━━━ SUPPLIED DATA ━━━
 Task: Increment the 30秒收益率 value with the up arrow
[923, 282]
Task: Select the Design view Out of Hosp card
━━━
━━━ SUPPLIED DATA ━━━
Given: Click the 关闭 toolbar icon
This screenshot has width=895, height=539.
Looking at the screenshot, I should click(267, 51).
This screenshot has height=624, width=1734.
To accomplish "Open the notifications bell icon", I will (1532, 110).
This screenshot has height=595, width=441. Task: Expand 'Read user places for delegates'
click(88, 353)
━━━
◆ WHAT IS REQUIRED ◆
From the entries above, restate word for word the lines from the line containing "Task: Increment the" to the line containing "Task: Select the Design view Out of Hosp card", both ends included, and nothing more.

◆ ANSWER SECTION ◆
 Task: Increment the 30秒收益率 value with the up arrow
[923, 282]
Task: Select the Design view Out of Hosp card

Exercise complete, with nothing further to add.